Directly into the flame?
Perhaps its captivated
By the beauty to be found
In such pure recreation
It flies so surely
Into its own death
Because it believes
The flames of rebirth
Will allow it a second chance
And perhaps that this time...
It will appear a butterfly.
Perhaps this is the only thing
It can force itself to believe
While it burns.
First, I will say that I like the concept of this poem. I really like how you play with reincarnation, but the poem seems to end on a mocking tone almost. It's almost like you're laughing at the moth for even thinking it could be reborn. It is simple a made-up belief so it can survive the fire. I really like how the poem progresses and I think you have a create concept here. My favorite lines are: "Perhaps this is the only thing/It can force itself to believe/While it burns."
However, I have to agree with a previous comment. I think the breaks are a little choppy and interrupts the flow of the poem. It might flow better if you were able to combine some lines put the emphasis on some of the more important words. Another thing that kind of tripped me up was the lack of punctuation. This might be me, but I read the entire poem without any mental pauses and it was kind of dizzying. It somehow rushes the piece and i think there should be some moments in this poem where the reader can breath an reflect on some of the great lines you've written.
Of course, those are just suggestions. Do with them what you will. I really like the poem and I think you've got some deep ideas here. Good job! ^_^
I really do love this poem, as its vision is fantastic and amazing. It offers so much to see and feel about the moth flying and changing both at once. The thoughts on it are both genuine and unique, which expresses its originality and impact. This poem is expressive and story-like in its perspectives. What I also appreciated was the questioning nature that you provided in the poem. However, there are a couple of things that need to be worked on.
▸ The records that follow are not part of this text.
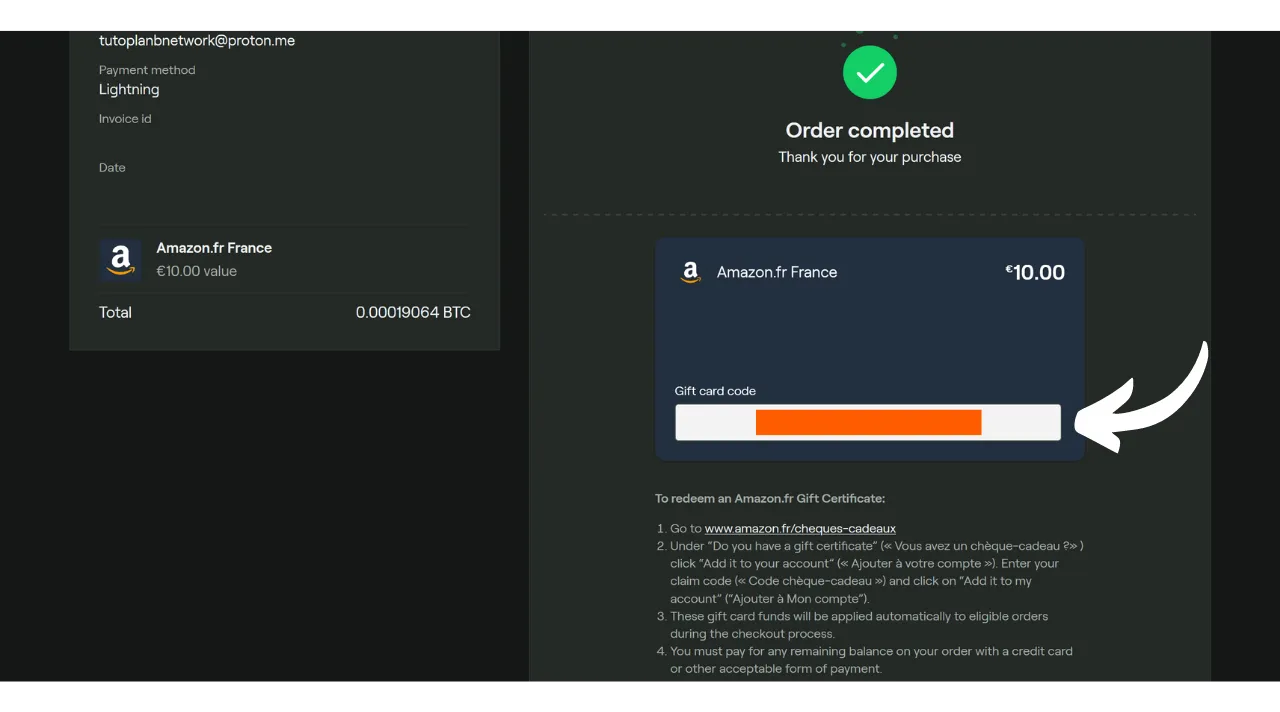The width and height of the screenshot is (1280, 712).
Task: Click the Amazon.fr France name on gift card
Action: coord(776,272)
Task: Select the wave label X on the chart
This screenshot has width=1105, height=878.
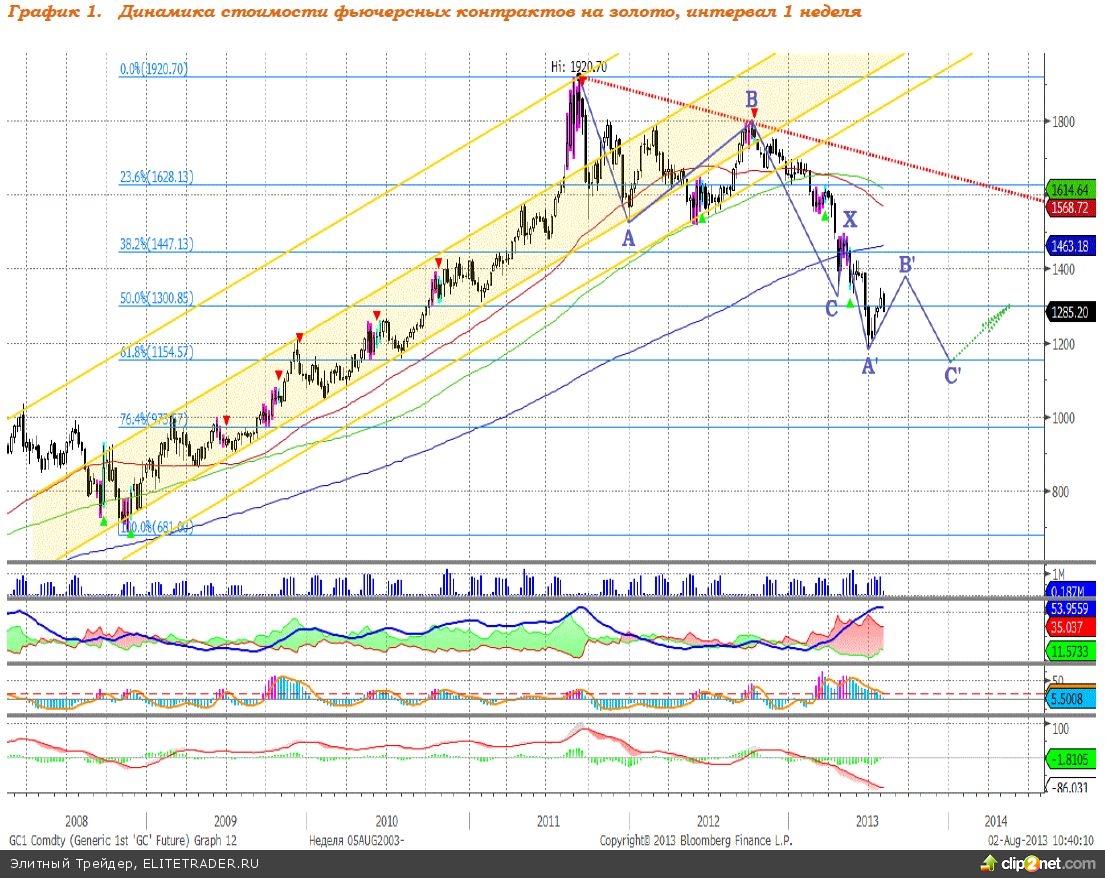Action: 849,219
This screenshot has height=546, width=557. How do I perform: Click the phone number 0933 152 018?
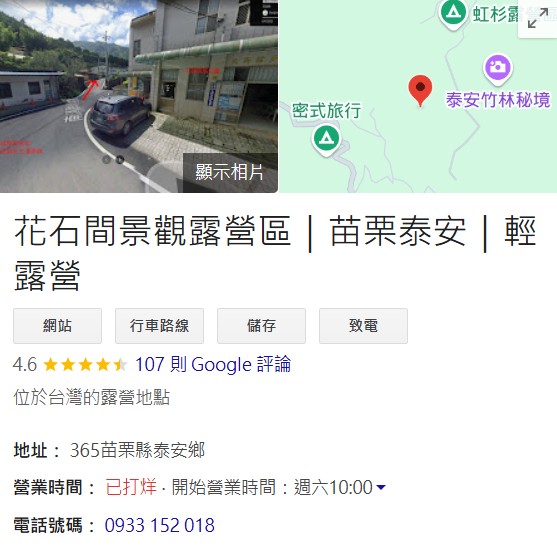(159, 525)
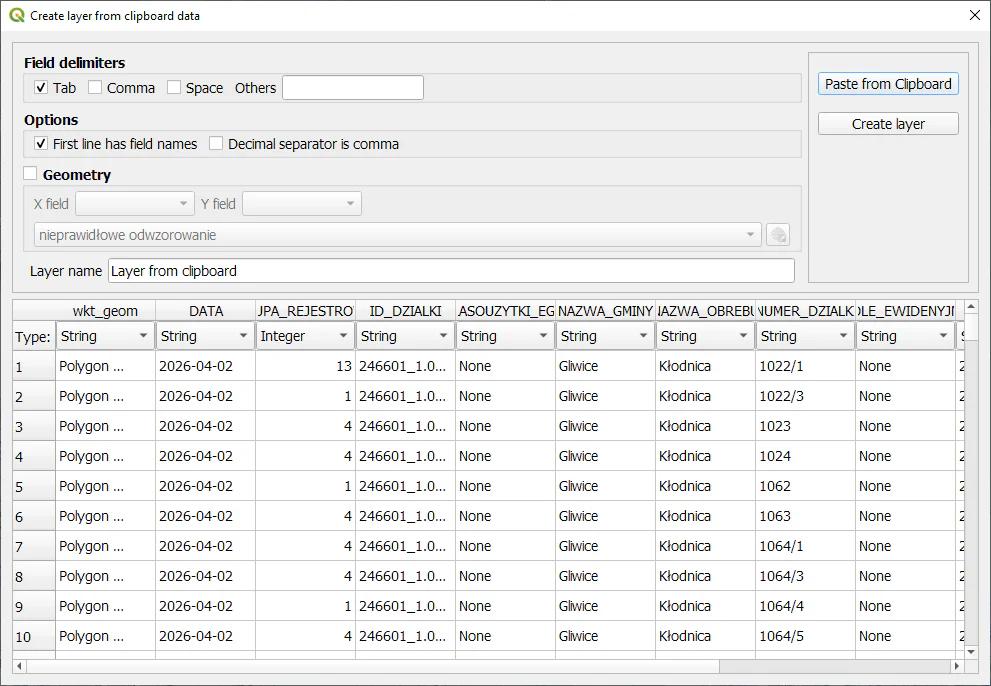Select row 5 header in the table
Screen dimensions: 991x686
tap(32, 486)
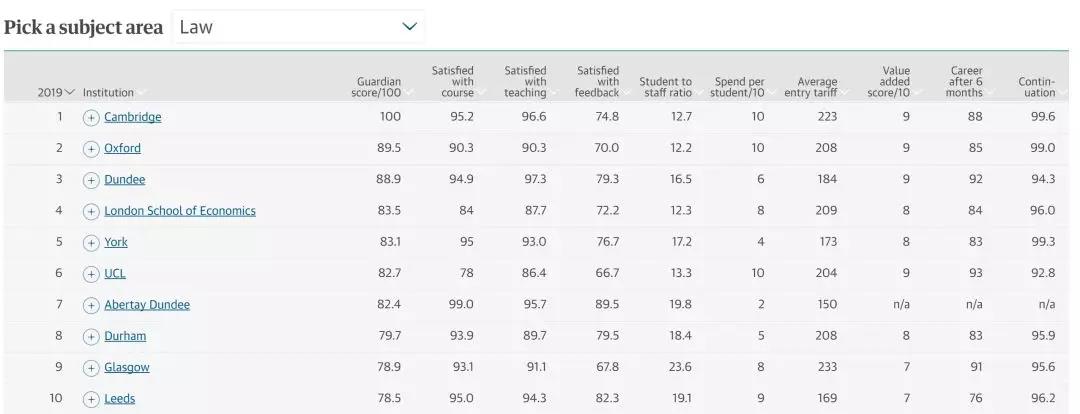Sort by Career after 6 months header
Viewport: 1080px width, 414px height.
(x=965, y=82)
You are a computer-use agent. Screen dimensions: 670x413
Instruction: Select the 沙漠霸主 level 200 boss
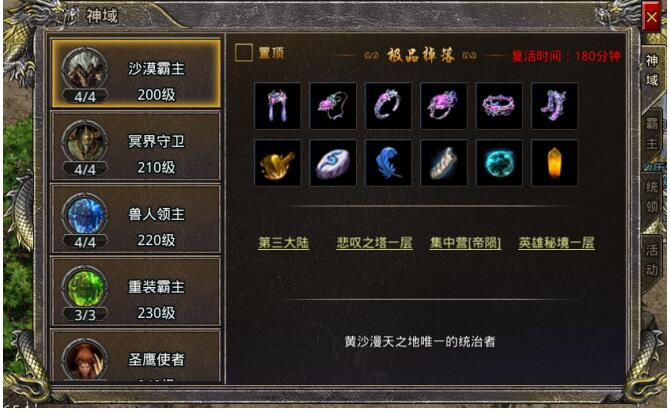click(x=136, y=73)
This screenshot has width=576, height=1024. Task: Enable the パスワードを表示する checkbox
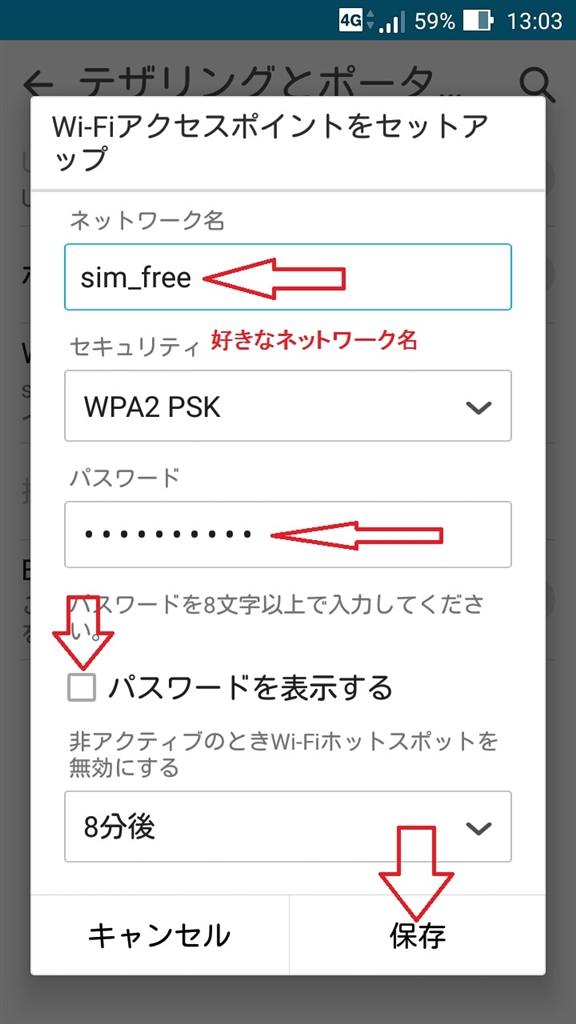82,688
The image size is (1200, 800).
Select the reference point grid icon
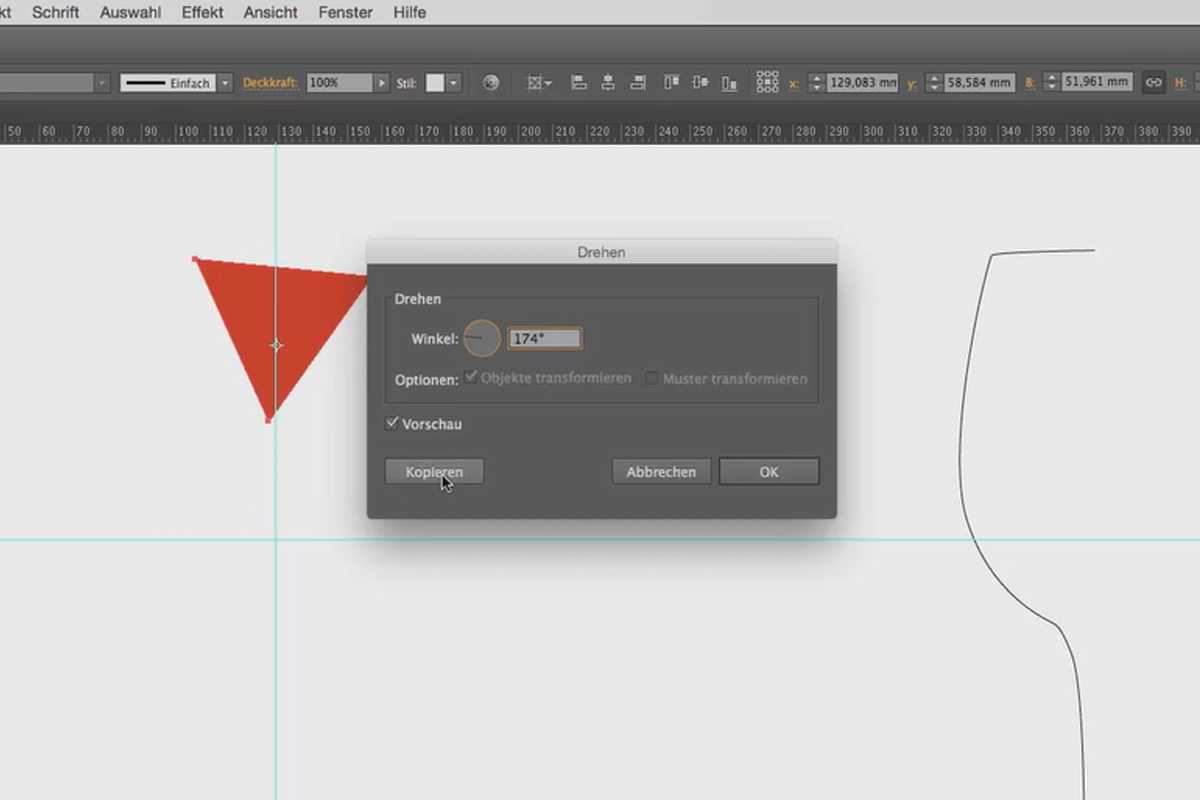[767, 82]
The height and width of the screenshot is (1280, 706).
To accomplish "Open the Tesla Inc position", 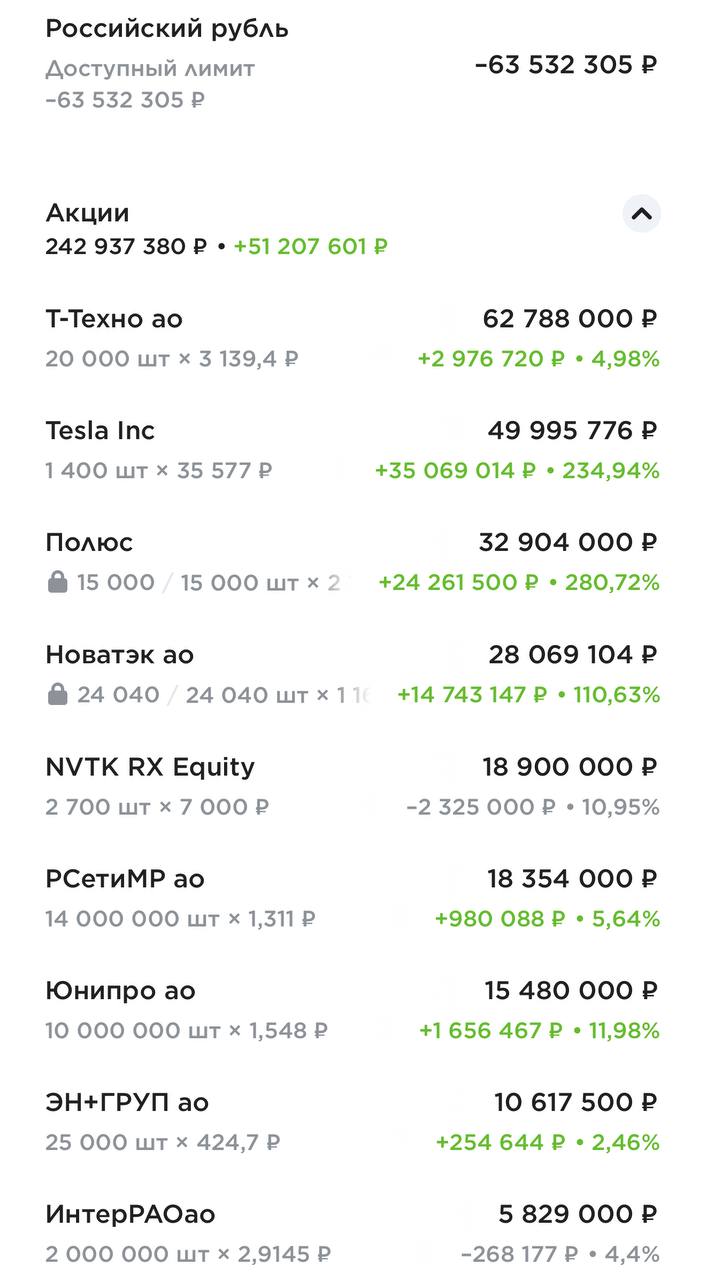I will (100, 431).
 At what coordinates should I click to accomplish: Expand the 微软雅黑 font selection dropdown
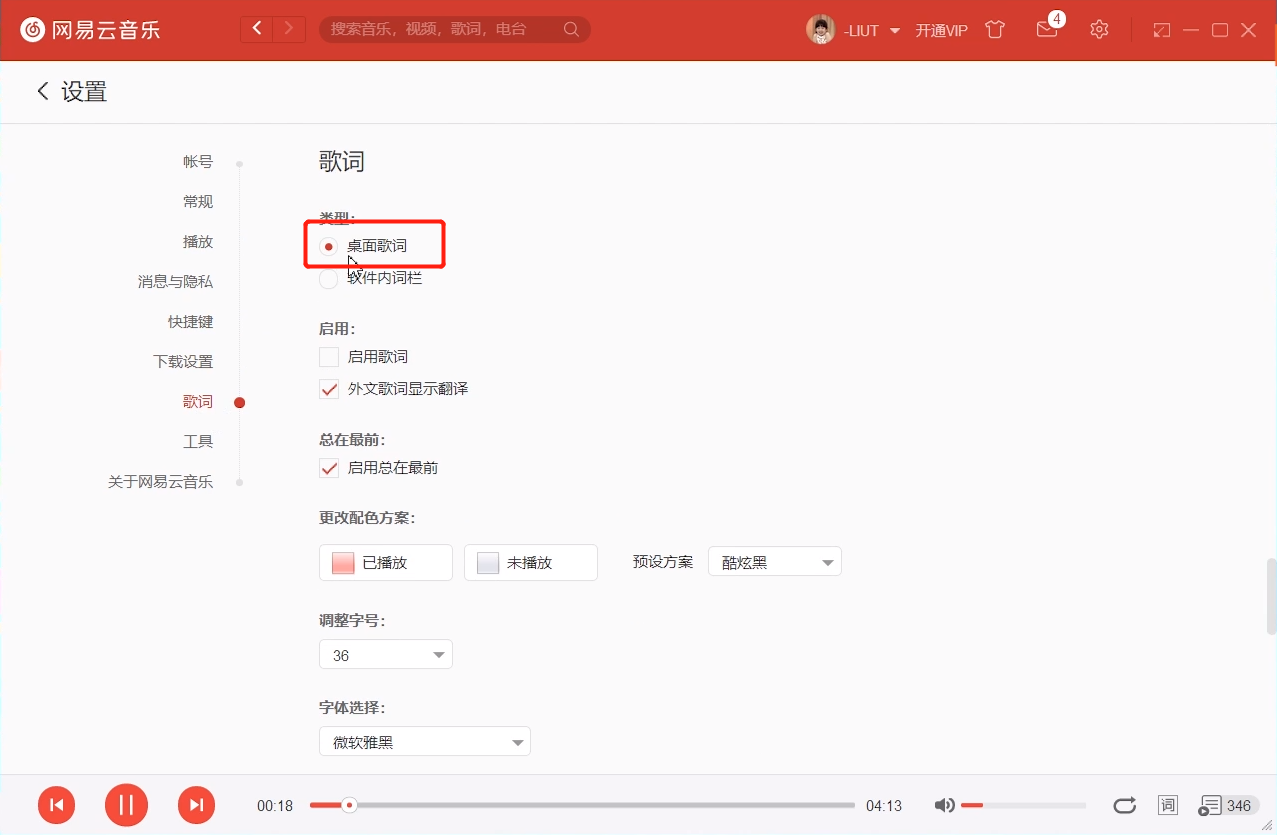click(424, 741)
I am going to focus on technique. The poem over-all is good as a nonce stanza, but that is not my focus on the reason for the low points. I see that you have added some punctuation in some areas, but there are other areas that could do with some more added. Such as, a period would do at the end of 'recreation' for example. There is a definite balance between too little or too much punctuation, just so you know.
In Summation, this is a very well done poem and I hope you continue to write like you do!
In the third line you've used 'its' when you should use 'it's' (i.e. 'it is').
Some of your line-breaks bother me a little - you've used so many short lines that the poem seems quite stilted and breathy, like a child who isn't sure when to take in more air. Is there a reason you've used such short lines all the way through, for example to keep the shape quite regular? I feel if you connected some of them, or chose different break points (for example to make key words stand out more) it would read more fluidly and cohesively.
Some positives which I liked about the poem: the idea - the metaphor and the development thereof - the imagery, the last 3 lines in particular.
Here's an example of how your poem might look with some of these suggested edits; naturally you're free to hate it and disregard everything I've said, but you did ask for comments regarding what you're 'doing wrong', so these are my thoughts :
Why does a moth fly
directly into the flame?
Perhaps it's captivated by the beauty
found in such pure recreation;
Or perhaps it flies so surely into
its own death because it believes
the flames of rebirth will allow it
a second chance at metamorphosis,
and that perhaps this time...
It will appear as a butterfly.
Perhaps this is the only thing
it can force itself to believe
while it burns.
And it was simply because I am not very known on dA, so logically I don't get a lot of favs or even views for that matter, but I am grateful for every person that does actually look at my stuff, and the greatest thing for me is if they comment. because that is what really tells me what they think, it shows me I touched people with what I wrote. I can't even dream of favs in the double digits, but that's okay, as long as I know there's anyone at all who likes what I am doing.
Sorry for this huge monologue! I just wanted to tell you not to measure yourself on your success or your achievements. I am sure there are enough people here who would agree if I tell you here and now: you are a great writer and you should never doubt your talent!
Okay, I'm done. Sorry again. Loved the poem.
Singed by love's unfriendly flame, he swore to never speak her name...
To not be on the front for "two whole months" uhhhh wow, yeah. Since it's obviously no simple feat to earn and feed on such public displays, how do you ever survive? You're either confident or you're not, I seriously doubt dA's random publicities have such a stranglehold on your inspirations. Just sayin.
Maybe the overachieving attitude is what you're doing wrong? Just write it from the heart, then let it land wherever it may.
Contrast with the "social butterfly", who effortlessly dances around it while being unharmed. If you were thinking about that already with your poem, I guess you'd likely understand. The sad truth is that a metamorphosis is the most unlikely transformation; the loss of wings or the ability to fly is the most likely, if not utter destruction.
But your description puzzled me... Why do you need to be on front cover to gain confidence ? Perhaps answer to that question is more important than the one in your poem.
Anyway, you're talented, that's obvious
I really like your poem, hard to tell why the moth flies into the flame. I mostly see them flying around like they are crazy and hyperactive.
I hate moths a lot (and any other furry bug, ew), so I can only hope that it would come back as a butterfly.
The last three lines are my favorite part.